O tema diz respeito ao direito fundamental à saúde, constante do art. 196 da Carta Magna, que, na hipótese, toca o direito penal, em vista da redação constante da Lei n. 11.343/2006.
Os dispositivos da Lei de Drogas que tipificam os crimes trazem um elemento normativo do tipo redigido nos seguintes termos: "sem autorização ou em desacordo com determinação legal ou regulamentar".
Portanto, havendo autorização ou determinação legal ou regulamentar, não há se falar em crime, porquanto não estaria preenchido o elemento normativo do tipo. Contudo, até o presente momento, não há qualquer regulamentação da matéria.
Diante da omissão estatal em regulamentar o plantio para uso medicinal da maconha, não é coerente que o mesmo Estado, que preza pela saúde da população e já reconhece os benefícios medicinais da cannabis sativa, condicione o uso da terapia canábica àqueles que possuem dinheiro para aquisição do medicamento, em regra importado, ou à burocracia de se buscar judicialmente seu custeio pela União.
Aliás, desde 2015 a Agência Nacional de Vigilância Sanitária vem autorizando o uso medicinal de produtos à base de cannabis sativa, havendo, atualmente, autorização sanitária para o uso de 18 fármacos.
A ANVISA classificou a maconha como planta medicinal (RDC n. 130/2016) e incluiu medicamentos à base de canabidiol e THC que contenham até 30mg/ml de cada uma dessas substâncias na lista A3 da Portaria n. 344/1998, de modo que a prescrição passou a ser autorizada por meio de Notificação de Receita A e de Termo de Consentimento Informado do Paciente.
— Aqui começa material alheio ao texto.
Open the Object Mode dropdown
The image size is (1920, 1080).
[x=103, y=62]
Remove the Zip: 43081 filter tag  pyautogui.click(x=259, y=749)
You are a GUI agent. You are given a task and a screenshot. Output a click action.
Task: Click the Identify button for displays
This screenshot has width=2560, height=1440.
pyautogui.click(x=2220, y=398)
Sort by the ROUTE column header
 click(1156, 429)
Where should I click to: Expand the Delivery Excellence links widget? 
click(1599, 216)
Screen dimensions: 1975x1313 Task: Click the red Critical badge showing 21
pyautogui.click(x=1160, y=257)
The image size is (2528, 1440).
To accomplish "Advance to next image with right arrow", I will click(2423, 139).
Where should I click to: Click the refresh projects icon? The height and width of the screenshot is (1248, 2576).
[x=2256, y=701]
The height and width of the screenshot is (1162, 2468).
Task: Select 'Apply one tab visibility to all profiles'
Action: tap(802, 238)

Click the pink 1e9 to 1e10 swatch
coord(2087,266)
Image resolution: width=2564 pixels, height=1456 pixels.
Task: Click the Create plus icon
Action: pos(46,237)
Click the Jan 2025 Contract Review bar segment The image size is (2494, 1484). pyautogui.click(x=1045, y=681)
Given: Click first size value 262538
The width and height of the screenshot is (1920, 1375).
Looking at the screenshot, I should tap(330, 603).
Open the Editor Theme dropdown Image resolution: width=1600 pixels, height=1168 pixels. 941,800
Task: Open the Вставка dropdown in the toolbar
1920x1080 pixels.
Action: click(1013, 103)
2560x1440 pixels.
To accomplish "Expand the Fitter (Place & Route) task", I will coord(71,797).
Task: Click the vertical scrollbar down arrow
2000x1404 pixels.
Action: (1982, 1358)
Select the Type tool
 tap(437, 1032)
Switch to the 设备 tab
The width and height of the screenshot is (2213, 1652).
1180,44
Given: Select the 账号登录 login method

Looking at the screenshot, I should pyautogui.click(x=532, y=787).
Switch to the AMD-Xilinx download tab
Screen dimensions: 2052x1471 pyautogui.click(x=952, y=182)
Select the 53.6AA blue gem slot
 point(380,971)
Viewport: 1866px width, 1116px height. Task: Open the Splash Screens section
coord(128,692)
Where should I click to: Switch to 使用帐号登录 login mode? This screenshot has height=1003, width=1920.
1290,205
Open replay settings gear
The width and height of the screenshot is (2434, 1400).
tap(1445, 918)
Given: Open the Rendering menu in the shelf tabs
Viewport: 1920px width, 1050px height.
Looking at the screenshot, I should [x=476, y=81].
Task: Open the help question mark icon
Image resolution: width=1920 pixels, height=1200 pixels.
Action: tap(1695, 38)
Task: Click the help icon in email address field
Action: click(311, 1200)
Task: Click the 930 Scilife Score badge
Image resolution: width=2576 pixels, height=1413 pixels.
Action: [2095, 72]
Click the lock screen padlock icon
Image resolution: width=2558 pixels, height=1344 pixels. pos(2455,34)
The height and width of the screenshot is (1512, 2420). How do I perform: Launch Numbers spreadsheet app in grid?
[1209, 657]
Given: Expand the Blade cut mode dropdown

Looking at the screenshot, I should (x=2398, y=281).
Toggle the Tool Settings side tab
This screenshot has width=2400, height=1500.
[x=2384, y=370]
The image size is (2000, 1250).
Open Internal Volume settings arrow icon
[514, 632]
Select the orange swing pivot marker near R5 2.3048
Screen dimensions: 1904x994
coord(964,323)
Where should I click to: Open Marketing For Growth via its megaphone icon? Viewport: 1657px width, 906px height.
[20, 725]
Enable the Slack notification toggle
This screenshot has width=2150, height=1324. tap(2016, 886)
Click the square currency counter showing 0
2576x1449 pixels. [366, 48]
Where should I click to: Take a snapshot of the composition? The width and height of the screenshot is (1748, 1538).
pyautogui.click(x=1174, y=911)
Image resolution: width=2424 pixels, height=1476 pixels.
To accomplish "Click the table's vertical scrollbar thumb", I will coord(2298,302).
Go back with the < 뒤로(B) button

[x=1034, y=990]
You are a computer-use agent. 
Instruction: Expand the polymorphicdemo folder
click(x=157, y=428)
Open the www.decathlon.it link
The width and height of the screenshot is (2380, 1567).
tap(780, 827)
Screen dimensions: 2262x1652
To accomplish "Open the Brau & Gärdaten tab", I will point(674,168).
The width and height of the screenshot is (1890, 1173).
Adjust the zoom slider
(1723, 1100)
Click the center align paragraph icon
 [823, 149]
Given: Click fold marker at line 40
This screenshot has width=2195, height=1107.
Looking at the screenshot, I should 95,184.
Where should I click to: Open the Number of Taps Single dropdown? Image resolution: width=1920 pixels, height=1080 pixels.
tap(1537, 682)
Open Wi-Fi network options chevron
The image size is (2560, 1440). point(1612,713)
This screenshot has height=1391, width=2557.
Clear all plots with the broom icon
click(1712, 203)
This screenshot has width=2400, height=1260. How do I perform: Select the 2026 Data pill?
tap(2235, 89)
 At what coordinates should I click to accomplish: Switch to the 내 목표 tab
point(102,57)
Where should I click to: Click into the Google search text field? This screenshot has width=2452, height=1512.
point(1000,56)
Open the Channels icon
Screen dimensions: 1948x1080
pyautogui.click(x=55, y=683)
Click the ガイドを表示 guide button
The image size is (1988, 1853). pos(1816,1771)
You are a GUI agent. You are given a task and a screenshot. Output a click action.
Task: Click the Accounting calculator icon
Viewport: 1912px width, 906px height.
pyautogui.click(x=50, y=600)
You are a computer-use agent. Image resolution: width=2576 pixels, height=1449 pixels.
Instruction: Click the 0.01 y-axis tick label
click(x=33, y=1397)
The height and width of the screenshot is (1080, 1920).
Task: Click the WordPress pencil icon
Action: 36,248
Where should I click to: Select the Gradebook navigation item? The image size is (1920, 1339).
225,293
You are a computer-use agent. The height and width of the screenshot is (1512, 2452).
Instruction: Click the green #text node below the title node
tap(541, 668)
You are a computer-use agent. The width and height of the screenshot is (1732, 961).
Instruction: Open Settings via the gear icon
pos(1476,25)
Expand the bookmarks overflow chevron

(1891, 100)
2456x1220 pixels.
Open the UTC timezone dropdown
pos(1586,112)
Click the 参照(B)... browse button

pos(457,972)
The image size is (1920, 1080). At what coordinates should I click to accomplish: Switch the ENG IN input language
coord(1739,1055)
Trazendo o exame da matéria mais especificamente para o direito penal, tem-se que o bem jurídico tutelado pela Lei de Drogas é a saúde pública, a qual não é prejudicada pelo uso medicinal da cannabis sativa. Assim, ainda que eventualmente presente a tipicidade formal, não se revelaria presente a tipicidade material ou mesmo a tipicidade conglobante, haja vista ser do interesse do Estado, conforme anteriormente destacado, o cuidado com a saúde da população.
Dessa forma, apesar da ausência de regulamentação pela via administrativa, o que tornaria a conduta atípica formalmente - por ausência de elemento normativo do tipo -, tem-se que a conduta de plantar para fins medicinais não preenche a tipicidade material, desde que comprovada a necessidade médica do tratamento, evitando-se, assim, criminalizar pessoas que estão em busca do seu direito fundamental à saúde.
Quanto à importação das sementes para o plantio, tem-se que tanto o STF quanto o STJ sedimentaram o entendimento de que a conduta não tipifica os crimes da Lei de Drogas, porque tais sementes não contêm o princípio ativo inerente à cannabis sativa. Ficou assentado, outrossim, que a conduta não se ajustaria igualmente ao tipo penal de contrabando, em razão do princípio da insignificância.
Entretanto, considerado o potencial para tipificar o crime de contrabando, importante deixar consignado que, cuidando-se de importação de sementes para plantio com objetivo de uso medicinal, o entendimento pela atipicidade material também deve ser adotado, para que não haja restrição, por via transversa do direito à saúde.
De toda forma, para evitar dissabores e constrangimentos com autoridades da segurança pública, deve o cidadão pleitear um salvo conduto junto ao Poder Judiciário.